Além de prometer 10 bilhões de dólares para lutar contra a fome “nos EUA e no mundo”, o Democrata disse que a população mundial precisa de novos mecanismos para garantir e financiar a segurança sanitária global em meio à pandemia e, por isso, Washington anunciará novos compromissos para avançar na luta contra a covid-19. Também trabalhará com o Congresso para duplicar a ajuda destinada à mitigação da mudança climática nos países menos desenvolvidos. “Os EUA liderarão esta reação [contra a covid-19 e a mudança climática], mas não o farão sozinhos”, afirmou. Paralelamente à grande semana de discursos no plenário da ONU ocorre um fórum, promovido pelo primeiro-ministro britânico, Boris Johnson, para preparar a próxima reunião climática global, a COP26, em Glasgow. Para o governo Biden, o desafio da mudança climática é um eixo fundamental de sua agenda doméstica.

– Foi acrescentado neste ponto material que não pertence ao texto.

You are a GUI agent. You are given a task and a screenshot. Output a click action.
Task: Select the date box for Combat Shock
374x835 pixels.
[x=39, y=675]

O único anúncio concreto do seu discurso foi justamente sobre o financiamento da luta global contra a mudança climática —um “motivo de orgulho”, como definiu Biden— que implica duplicar a quantia oferecida em abril (5,6 bilhões de dólares por ano), ainda assim um montante insuficiente segundo as organizações ambientalistas. Com a promessa do Biden desta terça-feira, os EUA passariam a destinar até 11,2 bilhões de dólares por ano à causa ambiental.
Assim como o terrorismo, uma ameaça onipresente e global, “o mundo democrático está em todas as partes”, disse também Biden em homenagem aos ativistas pró-democracia de Cuba e Venezuela. “Talvez os autoritários do mundo queiram proclamar o final da era da democracia”, advertiu, em referência à repressão dos citados regimes; segundo o presidente, a democracia é mais forte. O presidente abordou em seu discurso quase todos os capítulos da agenda internacional, mas entre todos eles —como a desnuclearização da península da Coreia e o pacto nuclear com o Irã— destacou, em tentativa de agradar a plateia, a questão palestina. O democrata insistiu que a “solução de dois Estados” para o conflito entre israelenses e árabes é “a melhor opção” para assegurar a paz e a estabilidade no Oriente Médio, embora tenha admitido que ainda “estamos muito longe desse objetivo neste momento, mas nunca devemos nos permitir abandonar a possibilidade de que haja progressos”. O mandatário democrata reafirmou o compromisso de sua Administração com a segurança e a estabilidade de Israel.